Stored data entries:
*** Block opens ***

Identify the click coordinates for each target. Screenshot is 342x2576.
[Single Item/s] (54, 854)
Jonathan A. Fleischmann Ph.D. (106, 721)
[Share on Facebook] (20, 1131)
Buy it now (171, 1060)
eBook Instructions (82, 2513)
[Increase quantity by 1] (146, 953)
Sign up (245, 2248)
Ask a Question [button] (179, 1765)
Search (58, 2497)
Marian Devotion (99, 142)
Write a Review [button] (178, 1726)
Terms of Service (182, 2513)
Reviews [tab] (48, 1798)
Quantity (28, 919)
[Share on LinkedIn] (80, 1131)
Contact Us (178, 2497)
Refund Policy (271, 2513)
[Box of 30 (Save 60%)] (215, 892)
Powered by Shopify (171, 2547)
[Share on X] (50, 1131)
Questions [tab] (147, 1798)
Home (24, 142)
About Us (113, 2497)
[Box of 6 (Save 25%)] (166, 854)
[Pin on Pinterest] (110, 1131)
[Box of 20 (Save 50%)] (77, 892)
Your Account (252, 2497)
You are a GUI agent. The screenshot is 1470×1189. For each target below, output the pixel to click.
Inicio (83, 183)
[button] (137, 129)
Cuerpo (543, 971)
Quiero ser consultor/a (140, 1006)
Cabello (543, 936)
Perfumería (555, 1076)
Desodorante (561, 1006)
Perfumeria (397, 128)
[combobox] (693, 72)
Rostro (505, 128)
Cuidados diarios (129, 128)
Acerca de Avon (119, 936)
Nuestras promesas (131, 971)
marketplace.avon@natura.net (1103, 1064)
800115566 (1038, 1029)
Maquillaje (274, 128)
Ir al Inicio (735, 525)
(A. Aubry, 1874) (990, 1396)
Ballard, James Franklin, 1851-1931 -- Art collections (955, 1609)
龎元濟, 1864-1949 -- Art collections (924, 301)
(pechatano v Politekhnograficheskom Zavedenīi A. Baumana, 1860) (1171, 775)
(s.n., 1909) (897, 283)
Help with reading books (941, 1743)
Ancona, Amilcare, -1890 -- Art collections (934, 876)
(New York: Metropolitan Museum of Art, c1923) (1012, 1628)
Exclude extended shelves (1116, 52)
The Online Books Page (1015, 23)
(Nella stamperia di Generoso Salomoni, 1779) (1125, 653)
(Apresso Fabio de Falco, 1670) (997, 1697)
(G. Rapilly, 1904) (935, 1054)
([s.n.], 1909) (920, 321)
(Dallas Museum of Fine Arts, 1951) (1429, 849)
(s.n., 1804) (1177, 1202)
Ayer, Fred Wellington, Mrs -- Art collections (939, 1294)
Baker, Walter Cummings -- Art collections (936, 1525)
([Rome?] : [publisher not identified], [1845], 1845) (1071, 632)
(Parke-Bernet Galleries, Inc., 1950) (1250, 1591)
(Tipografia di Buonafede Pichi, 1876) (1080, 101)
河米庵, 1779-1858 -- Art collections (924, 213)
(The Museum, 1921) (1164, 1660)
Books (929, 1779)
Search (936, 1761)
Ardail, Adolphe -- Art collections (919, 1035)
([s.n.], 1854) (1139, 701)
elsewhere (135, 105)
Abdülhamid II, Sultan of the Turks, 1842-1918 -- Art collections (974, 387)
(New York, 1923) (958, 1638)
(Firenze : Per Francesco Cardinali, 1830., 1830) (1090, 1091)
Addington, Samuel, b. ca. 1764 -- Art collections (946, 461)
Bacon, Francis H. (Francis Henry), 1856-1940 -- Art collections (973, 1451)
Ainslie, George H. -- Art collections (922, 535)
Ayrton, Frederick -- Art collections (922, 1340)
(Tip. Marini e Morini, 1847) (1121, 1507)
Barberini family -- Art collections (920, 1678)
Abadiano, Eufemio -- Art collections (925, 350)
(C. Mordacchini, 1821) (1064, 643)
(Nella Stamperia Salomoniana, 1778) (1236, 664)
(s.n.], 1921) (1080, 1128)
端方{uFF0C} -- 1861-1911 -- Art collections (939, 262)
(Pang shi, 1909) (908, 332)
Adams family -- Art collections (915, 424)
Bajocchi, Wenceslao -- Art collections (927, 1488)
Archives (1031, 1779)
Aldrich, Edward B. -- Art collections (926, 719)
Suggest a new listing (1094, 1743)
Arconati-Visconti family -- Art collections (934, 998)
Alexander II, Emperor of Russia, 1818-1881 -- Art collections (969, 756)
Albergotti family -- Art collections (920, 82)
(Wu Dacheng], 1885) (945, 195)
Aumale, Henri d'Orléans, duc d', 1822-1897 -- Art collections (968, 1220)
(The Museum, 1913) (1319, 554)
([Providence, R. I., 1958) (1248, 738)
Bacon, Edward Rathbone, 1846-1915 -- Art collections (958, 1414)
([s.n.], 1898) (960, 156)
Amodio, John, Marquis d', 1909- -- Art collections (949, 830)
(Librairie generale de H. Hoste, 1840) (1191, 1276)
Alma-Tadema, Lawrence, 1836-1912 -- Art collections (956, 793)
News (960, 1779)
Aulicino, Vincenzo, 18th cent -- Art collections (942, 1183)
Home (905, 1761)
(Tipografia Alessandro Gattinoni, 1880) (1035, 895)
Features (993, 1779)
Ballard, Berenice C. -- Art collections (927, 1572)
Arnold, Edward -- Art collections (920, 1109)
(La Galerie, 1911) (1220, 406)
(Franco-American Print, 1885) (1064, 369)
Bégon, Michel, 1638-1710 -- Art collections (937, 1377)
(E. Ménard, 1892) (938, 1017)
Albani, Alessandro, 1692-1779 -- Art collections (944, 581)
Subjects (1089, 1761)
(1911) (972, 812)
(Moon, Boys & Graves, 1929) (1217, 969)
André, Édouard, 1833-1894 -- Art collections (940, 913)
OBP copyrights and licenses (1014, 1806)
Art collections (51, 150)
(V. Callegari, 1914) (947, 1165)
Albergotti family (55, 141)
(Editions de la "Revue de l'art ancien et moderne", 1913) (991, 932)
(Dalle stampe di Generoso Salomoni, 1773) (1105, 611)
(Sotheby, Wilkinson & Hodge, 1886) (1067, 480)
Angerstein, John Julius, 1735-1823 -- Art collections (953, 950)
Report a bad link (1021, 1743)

*** Block closes ***

Task prompt: Report each line in the preceding entries that holds the string "Tipografia".

Answer to the exercise:
(Tipografia di Buonafede Pichi, 1876) (1080, 101)
(Tipografia Alessandro Gattinoni, 1880) (1035, 895)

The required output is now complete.